A 2017 National Bureau of Economic Research paper used the legislation to identify the effects of abortion access. The study found that "as the distance to the nearest abortion provider increases from less than 25 miles to 25-50 miles, there is little change in rates of legally induced abortions. But an increase to 50-100 miles reduces legal abortion rates by 16 percent, an increase to 100-200 miles reduces abortion rates by 32 percent, and an increase to 200 or more miles reduces abortion rates by 47 percent. We also introduce a proxy for congestion that predicts additional reductions in abortion rates as fewer clinics serve more women."

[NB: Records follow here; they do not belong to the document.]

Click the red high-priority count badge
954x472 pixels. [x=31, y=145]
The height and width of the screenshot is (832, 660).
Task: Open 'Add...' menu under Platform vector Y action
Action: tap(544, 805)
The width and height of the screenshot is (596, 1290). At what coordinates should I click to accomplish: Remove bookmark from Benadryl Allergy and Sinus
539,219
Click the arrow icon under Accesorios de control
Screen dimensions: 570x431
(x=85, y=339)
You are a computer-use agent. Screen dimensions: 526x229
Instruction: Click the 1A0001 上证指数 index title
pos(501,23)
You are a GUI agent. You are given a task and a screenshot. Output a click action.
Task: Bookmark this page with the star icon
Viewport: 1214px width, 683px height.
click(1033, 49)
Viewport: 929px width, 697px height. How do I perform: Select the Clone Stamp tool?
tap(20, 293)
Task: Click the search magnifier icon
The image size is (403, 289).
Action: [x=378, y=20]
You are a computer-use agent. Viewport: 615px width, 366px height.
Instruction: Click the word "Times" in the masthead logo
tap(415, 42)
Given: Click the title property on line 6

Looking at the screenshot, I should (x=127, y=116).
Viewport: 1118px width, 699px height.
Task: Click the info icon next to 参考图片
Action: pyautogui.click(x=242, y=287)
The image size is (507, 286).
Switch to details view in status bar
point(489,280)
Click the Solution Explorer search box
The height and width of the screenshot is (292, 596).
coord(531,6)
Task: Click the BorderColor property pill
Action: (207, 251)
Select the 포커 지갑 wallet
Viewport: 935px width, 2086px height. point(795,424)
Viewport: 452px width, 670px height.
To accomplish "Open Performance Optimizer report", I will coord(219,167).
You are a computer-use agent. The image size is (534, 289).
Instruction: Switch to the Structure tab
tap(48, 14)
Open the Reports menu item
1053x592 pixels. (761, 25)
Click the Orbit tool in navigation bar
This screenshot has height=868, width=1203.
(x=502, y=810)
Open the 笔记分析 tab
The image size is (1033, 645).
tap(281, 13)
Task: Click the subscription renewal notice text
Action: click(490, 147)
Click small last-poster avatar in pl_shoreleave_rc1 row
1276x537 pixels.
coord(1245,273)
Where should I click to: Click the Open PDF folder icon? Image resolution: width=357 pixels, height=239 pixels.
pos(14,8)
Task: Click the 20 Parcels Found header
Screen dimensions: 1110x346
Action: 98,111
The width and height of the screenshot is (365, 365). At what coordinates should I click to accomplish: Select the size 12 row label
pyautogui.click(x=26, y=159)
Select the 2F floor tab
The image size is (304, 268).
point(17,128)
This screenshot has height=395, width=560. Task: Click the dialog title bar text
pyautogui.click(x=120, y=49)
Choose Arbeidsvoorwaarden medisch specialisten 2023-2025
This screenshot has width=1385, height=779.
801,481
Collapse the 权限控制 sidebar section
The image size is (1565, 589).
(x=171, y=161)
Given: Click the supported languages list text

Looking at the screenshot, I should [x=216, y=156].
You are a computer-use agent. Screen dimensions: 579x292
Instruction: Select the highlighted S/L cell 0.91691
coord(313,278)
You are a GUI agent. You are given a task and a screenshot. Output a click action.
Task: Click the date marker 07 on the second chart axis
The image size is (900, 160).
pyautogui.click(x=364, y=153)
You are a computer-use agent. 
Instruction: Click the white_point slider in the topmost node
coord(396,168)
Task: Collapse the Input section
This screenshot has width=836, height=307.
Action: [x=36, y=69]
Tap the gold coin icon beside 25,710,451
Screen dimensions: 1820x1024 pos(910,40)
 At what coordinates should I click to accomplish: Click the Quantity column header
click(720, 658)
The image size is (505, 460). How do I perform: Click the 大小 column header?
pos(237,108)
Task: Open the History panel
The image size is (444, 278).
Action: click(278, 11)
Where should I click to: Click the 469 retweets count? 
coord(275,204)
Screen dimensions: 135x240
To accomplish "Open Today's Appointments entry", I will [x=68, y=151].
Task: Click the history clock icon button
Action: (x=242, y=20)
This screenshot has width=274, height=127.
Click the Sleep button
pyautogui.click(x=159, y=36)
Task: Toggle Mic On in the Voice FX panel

Another 2017 National Bureau of Economic Research paper found that "In-state abortions fell 20% and births rose 3% in counties that no longer had an abortion provider within 50 miles. Births increased 1% and contraceptive purchases rose 8% in counties without a publicly-funded family planning clinic within 25 miles."

A 2016 study interviewed 23 women in Texas who had sought abortions at clinics that were no longer providing such services. It found that because of the clinic closures caused by the law, women became confused about where to obtain abortion services. The same study found that most of the women interviewed had to spend more money and time to obtain abortion services, and that their privacy was compromised by having to travel further than they previously had to. Another 2016 study by the same research team found that Texas women whose nearest clinic closed had to travel on average 85 miles to have abortions, while women whose nearest clinic did not close had to travel an average of 22 miles.

==Court challenge==

HB2 faced two legal challenges after its passage. The first, Planned Parenthood v. Abbott, started in 2013, challenging the admitting privileges and medical oversight of abortion-inducing drugs provisions of HB2. While the District Court had granted an injunction on enforcement of HB2, based on the "undue burden" standard established in Planned Parenthood v. Casey (1992), the Fifth Circuit Appeals Court stayed the injunction, and the United States Supreme Court upheld it by November 2013, allowing the law to be enforced.

A second set of abortion providers filed suit in the United States District Court for the Western District of Texas seeking an injunction preventing enforcement of the admitting-privileges provision as applied to physicians at two abortion facilities, one operated by Whole Woman's Health in McAllen and the other operated by Nova Health Systems in El Paso. They also sought an injunction prohibiting enforcement of both the admitting privilege and surgical-center requirements. In August 2014, the District Court ruled in favor of the plaintiffs and issued the sought injunction. In October, the Fifth Circuit stayed the injunction. Two weeks later, the Supreme Court vacated the stay, allowing the injunction to take effect during Texas's appeal of the district court's ruling. On June 9, 2015, the Court of Appeals unanimously overturned the lower court's ruling, finding that neither abortion restriction placed an undue burden on women as mandated in Planned Parenthood v. Casey. Later that month, the Supreme Court stayed the Fifth Circuit's ruling by a 5–4 vote, preventing the restrictions from being enforced once again. On June 27, 2016, the Supreme Court ruled 5–3 that the Texas abortion restrictions are unconstitutional, striking down the two provisions of the law.